**EXERCISE DETAILS**
Each record below needs to be retyped exactly.
BEGIN TASK DATA
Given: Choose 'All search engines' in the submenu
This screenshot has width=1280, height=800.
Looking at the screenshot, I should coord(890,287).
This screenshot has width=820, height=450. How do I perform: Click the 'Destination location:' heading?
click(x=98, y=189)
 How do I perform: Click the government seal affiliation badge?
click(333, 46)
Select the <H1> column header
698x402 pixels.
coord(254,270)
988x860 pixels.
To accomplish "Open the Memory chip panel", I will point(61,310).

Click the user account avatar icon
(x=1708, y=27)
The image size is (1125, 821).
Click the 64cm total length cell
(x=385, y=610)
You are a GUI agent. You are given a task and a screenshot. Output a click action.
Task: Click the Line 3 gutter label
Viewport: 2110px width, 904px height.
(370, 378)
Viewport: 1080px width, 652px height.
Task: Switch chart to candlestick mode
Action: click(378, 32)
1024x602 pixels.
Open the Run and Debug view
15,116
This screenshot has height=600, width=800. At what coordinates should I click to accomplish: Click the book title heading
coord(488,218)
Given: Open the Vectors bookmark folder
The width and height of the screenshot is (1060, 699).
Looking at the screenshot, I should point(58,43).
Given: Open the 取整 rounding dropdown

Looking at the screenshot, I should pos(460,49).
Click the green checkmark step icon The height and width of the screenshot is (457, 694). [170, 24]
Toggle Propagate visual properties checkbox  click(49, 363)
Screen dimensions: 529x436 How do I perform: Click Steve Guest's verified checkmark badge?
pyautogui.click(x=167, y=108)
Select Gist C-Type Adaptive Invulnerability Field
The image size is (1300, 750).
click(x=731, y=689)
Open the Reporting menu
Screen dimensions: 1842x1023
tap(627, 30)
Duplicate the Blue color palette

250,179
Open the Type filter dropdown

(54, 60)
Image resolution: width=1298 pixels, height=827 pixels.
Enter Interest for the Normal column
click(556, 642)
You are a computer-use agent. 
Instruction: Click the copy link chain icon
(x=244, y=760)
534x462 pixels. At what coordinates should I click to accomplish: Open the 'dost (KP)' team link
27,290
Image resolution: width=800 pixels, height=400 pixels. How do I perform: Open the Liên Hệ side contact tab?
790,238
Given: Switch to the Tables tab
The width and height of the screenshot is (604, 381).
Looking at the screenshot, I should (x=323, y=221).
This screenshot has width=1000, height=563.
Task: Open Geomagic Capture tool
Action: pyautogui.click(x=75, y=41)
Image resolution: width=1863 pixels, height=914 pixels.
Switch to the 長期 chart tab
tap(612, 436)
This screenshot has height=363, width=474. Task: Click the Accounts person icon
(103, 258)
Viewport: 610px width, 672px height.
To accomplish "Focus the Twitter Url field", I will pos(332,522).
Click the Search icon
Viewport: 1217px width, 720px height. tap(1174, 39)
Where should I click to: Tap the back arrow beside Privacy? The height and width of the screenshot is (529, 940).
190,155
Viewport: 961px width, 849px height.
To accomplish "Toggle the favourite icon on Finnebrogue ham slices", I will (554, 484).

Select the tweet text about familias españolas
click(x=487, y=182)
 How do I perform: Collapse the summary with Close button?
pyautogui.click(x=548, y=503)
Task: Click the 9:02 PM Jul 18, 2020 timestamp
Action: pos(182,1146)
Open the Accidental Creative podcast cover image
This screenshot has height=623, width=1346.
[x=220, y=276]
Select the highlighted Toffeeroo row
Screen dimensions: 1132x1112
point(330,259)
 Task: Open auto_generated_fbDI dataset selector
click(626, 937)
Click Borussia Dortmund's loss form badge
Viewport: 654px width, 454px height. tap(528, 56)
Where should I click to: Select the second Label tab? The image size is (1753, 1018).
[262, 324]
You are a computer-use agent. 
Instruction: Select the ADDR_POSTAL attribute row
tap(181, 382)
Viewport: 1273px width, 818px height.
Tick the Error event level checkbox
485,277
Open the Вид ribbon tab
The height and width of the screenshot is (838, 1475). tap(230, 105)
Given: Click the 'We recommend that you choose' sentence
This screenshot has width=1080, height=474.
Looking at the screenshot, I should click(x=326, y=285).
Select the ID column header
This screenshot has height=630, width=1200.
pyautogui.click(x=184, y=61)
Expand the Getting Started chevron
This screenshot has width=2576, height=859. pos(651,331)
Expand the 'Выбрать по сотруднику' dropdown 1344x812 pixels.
END TASK DATA
**TASK RESULT**
Given: Choose 'All search engines' in the submenu
This screenshot has width=1280, height=800.
Looking at the screenshot, I should coord(890,287).
This screenshot has width=820, height=450. How do I perform: Click the 'Destination location:' heading?
click(x=98, y=189)
 How do I perform: Click the government seal affiliation badge?
click(333, 46)
Select the <H1> column header
698x402 pixels.
coord(254,270)
988x860 pixels.
To accomplish "Open the Memory chip panel", I will point(61,310).

Click the user account avatar icon
(x=1708, y=27)
The image size is (1125, 821).
Click the 64cm total length cell
(x=385, y=610)
You are a GUI agent. You are given a task and a screenshot. Output a click action.
Task: Click the Line 3 gutter label
Viewport: 2110px width, 904px height.
(370, 378)
Viewport: 1080px width, 652px height.
Task: Switch chart to candlestick mode
Action: click(378, 32)
1024x602 pixels.
Open the Run and Debug view
15,116
This screenshot has height=600, width=800. At what coordinates should I click to accomplish: Click the book title heading
coord(488,218)
Given: Open the Vectors bookmark folder
The width and height of the screenshot is (1060, 699).
Looking at the screenshot, I should point(58,43).
Given: Open the 取整 rounding dropdown

Looking at the screenshot, I should pos(460,49).
Click the green checkmark step icon The height and width of the screenshot is (457, 694). [170, 24]
Toggle Propagate visual properties checkbox  click(49, 363)
Screen dimensions: 529x436 How do I perform: Click Steve Guest's verified checkmark badge?
pyautogui.click(x=167, y=108)
Select Gist C-Type Adaptive Invulnerability Field
The image size is (1300, 750).
click(x=731, y=689)
Open the Reporting menu
Screen dimensions: 1842x1023
tap(627, 30)
Duplicate the Blue color palette

250,179
Open the Type filter dropdown

(54, 60)
Image resolution: width=1298 pixels, height=827 pixels.
Enter Interest for the Normal column
click(556, 642)
You are a computer-use agent. 
Instruction: Click the copy link chain icon
(x=244, y=760)
534x462 pixels. At what coordinates should I click to accomplish: Open the 'dost (KP)' team link
27,290
Image resolution: width=800 pixels, height=400 pixels. How do I perform: Open the Liên Hệ side contact tab?
790,238
Given: Switch to the Tables tab
The width and height of the screenshot is (604, 381).
Looking at the screenshot, I should (x=323, y=221).
This screenshot has width=1000, height=563.
Task: Open Geomagic Capture tool
Action: pyautogui.click(x=75, y=41)
Image resolution: width=1863 pixels, height=914 pixels.
Switch to the 長期 chart tab
tap(612, 436)
This screenshot has height=363, width=474. Task: Click the Accounts person icon
(103, 258)
Viewport: 610px width, 672px height.
To accomplish "Focus the Twitter Url field", I will pos(332,522).
Click the Search icon
Viewport: 1217px width, 720px height. tap(1174, 39)
Where should I click to: Tap the back arrow beside Privacy? The height and width of the screenshot is (529, 940).
190,155
Viewport: 961px width, 849px height.
To accomplish "Toggle the favourite icon on Finnebrogue ham slices", I will (554, 484).

Select the tweet text about familias españolas
click(x=487, y=182)
 How do I perform: Collapse the summary with Close button?
pyautogui.click(x=548, y=503)
Task: Click the 9:02 PM Jul 18, 2020 timestamp
Action: pos(182,1146)
Open the Accidental Creative podcast cover image
This screenshot has height=623, width=1346.
[x=220, y=276]
Select the highlighted Toffeeroo row
Screen dimensions: 1132x1112
point(330,259)
 Task: Open auto_generated_fbDI dataset selector
click(626, 937)
Click Borussia Dortmund's loss form badge
Viewport: 654px width, 454px height. tap(528, 56)
Where should I click to: Select the second Label tab? The image size is (1753, 1018).
[262, 324]
You are a computer-use agent. 
Instruction: Select the ADDR_POSTAL attribute row
tap(181, 382)
Viewport: 1273px width, 818px height.
Tick the Error event level checkbox
485,277
Open the Вид ribbon tab
The height and width of the screenshot is (838, 1475). tap(230, 105)
Given: Click the 'We recommend that you choose' sentence
This screenshot has width=1080, height=474.
Looking at the screenshot, I should click(x=326, y=285).
Select the ID column header
This screenshot has height=630, width=1200.
pyautogui.click(x=184, y=61)
Expand the Getting Started chevron
This screenshot has width=2576, height=859. pos(651,331)
Expand the 'Выбрать по сотруднику' dropdown 1344x812 pixels.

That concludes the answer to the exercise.